‘Exceptional qualities’ on DSC Prize for South Asian Literature longlist

The long-list for the DSC Prize for South Asian Literature 2017 has been announced.

The long-list of 13 novels was unveiled at the Oxford Bookstore in New Delhi and represents a diverse mix of established writers and debut novelists. This year the list includes seven Indian writers, three Pakistani writers, one Sri Lankan writers and an American writer based in India.

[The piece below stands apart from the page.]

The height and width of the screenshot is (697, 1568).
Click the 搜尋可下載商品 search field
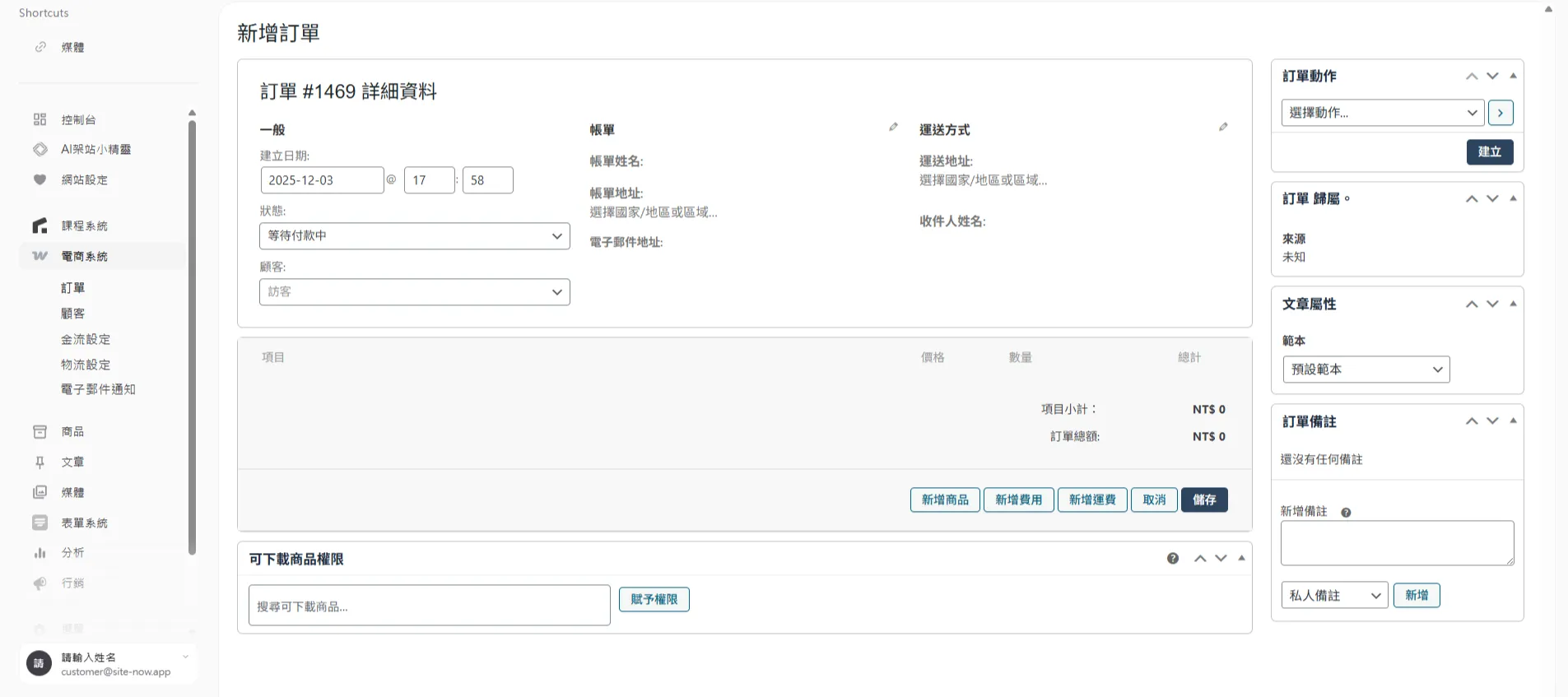point(429,606)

The long-listed entries are:

• Anjali Joseph: The Living (Fourth Estate, HarperCollins, UK)
• Anosh Irani: The Parcel (Fourth Estate, HarperCollins, India & Knopf Random House Canada)
• Anuk Arudpragasam: The Story of a Brief Marriage (Granta Books, UK)
• Aravind Adiga: Selection Day (Fourth Estate, HarperCollins, India)
• Ashok Ferrey: The Ceaseless Chatter of Demons (Penguin Books, Penguin Random House, India)
• Hirsh Sawhney: South Haven (Akashic Books, USA and HarperCollins, India)
• Karan Mahajan: The Association of Small Bombs (Chatto & Windus, UK & Viking, USA & Fourth Estate, HarperCollins India)
• K.R. Meera: The Poison of Love (Translated by Ministhy S, Hamish Hamilton, Penguin Random House, India)
• Omar Shahid Hamid: The Party Worker (Pan Macmillan, India)
• Perumal Murugan: Pyre (Translated by Aniruddhan Vasudevan, Hamish Hamilton, Penguin Random House, India)
• Sarvat Hasin: This Wide Night (Hamish Hamilton, Penguin Random House, India)
• Shahbano Bilgrami: Those Children (HarperCollins, India)
• Stephen Alter: In the Jungles of the Night (Aleph Book Company, India)

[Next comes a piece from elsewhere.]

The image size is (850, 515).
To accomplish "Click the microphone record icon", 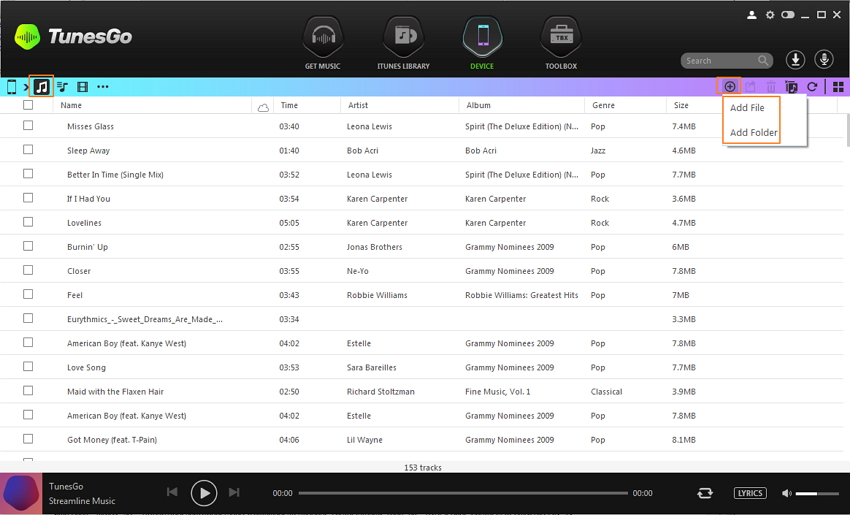I will point(824,60).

Ritu Menon, Chair of the jury said: “We were struck by several exceptional qualities in the novels selected: their inventiveness and creativity, both of subject matter and in literary treatment. We admired the maturity and humanity of the perspective they brought to bear on their characters, and the delicacy of their observations on difficult or troubled situations. We were beguiled by their wit and humour, as well as impressed by the versatility of their skill when dealing with history. And we were reminded that, although the writers’ preoccupations may be universal and their sensibility cosmopolitan, their voices are distinctly South Asian.”

A shortlist will be announced on 27th September, 2017 at the London School of Economics & Political Science (LSE) in London, with the winner of the $25,000 prize, being announced at the Dhaka Literary Festival in November.

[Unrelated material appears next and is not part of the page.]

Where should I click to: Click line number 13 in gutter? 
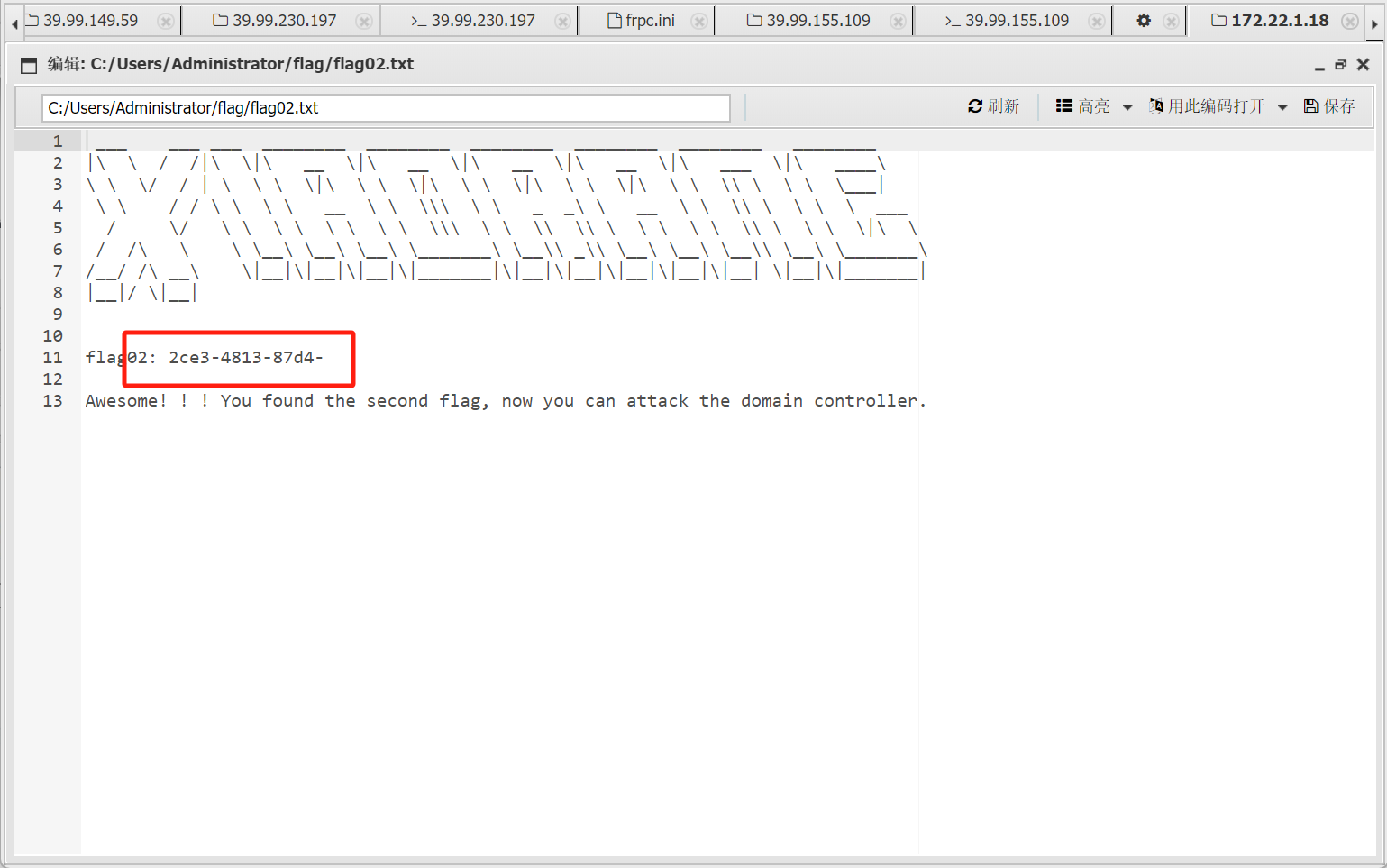click(x=53, y=401)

Now in its 7th year, the DSC Prize has been successful in bringing South Asian writing to a larger global audience through rewarding and showcasing the achievements of the authors writing about this region. Past winners of the DSC Prize have been H M Naqvi of Pakistan, Shehan Karunatilaka of Sri Lanka, Jeet Thayil and Cyrus Mistry from India, Jhumpa Lahiri, and Anuradha Roy from India who won the prize last year. The prize money was US $50,0000 in previous years.